17 aprile 2026 alle 16:23aggiornato il 17 aprile 2026 alle 16:23

È stato presentato oggi, venerdì 17 aprile, alla Mediateca del Mediterraneo (Mem) il progetto Granitica – Orizzonti ciclabili dal Linas al Medio Campidano, iniziativa che punta a intrecciare mobilità sostenibile, valorizzazione del territorio e sviluppo locale attraverso una rete di connessioni tra montagna e pianura.

L’operazione nasce nell’ambito del bando nazionale “Bici in Comune”, finanziato da Sport e Salute S.p.A. in collaborazione con ANCI, e mette insieme i Comuni di Villacidro (capofila), Serramanna, Domusnovas, Gonnosfanadiga e Vallermosa.

Il cuore di Granitica è una scelta strategica: collegare due grandi direttrici del cicloturismo regionale — il Cammino Minerario di Santa Barbara e la Ciclovia della Sardegna — facendo perno su Serramanna, snodo ferroviario collegato a Elmas in circa 30 minuti. Da qui prende forma un sistema che vuole trasformare cinque territori in un unico itinerario “a mosaico”, tra la montagna del Linas, la pianura del Medio Campidano, aree minerarie e archeologiche e paesaggi agricoli.

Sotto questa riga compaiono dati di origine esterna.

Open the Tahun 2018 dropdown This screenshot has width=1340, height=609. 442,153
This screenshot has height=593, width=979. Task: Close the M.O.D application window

Il tracciato prevede un anello principale di connessione di circa 140 km, affiancato da percorsi locali da 50–60 km per ciascun Comune, pensati per favorire soste più lunghe e una scoperta capillare del territorio. Accanto alla dimensione turistica, il progetto include anche itinerari urbani per l’uso quotidiano (casa-scuola-lavoro), un’analisi preliminare di accessibilità, la pannellatura del percorso principale, la realizzazione di un portale con punti di interesse (POI), tracce e offerta territoriale, oltre alla digitalizzazione del sistema. Previsto infine un pacchetto di azioni per rafforzare la cultura dell’accoglienza bike-friendly, con attività nelle scuole, coinvolgimento delle strutture ricettive, kit dedicati e momenti di confronto tra i Comuni.

Nel disegno complessivo, Granitica non si traduce in una sola pista ciclabile, ma in un’infrastruttura territoriale diffusa che tiene insieme mobilità quotidiana, turismo lento, accessibilità, promozione del paesaggio e sviluppo locale. Un percorso aperto, dal Linas al Medio Campidano, per costruire nuove relazioni tra luoghi e comunità a ritmo di pedalata.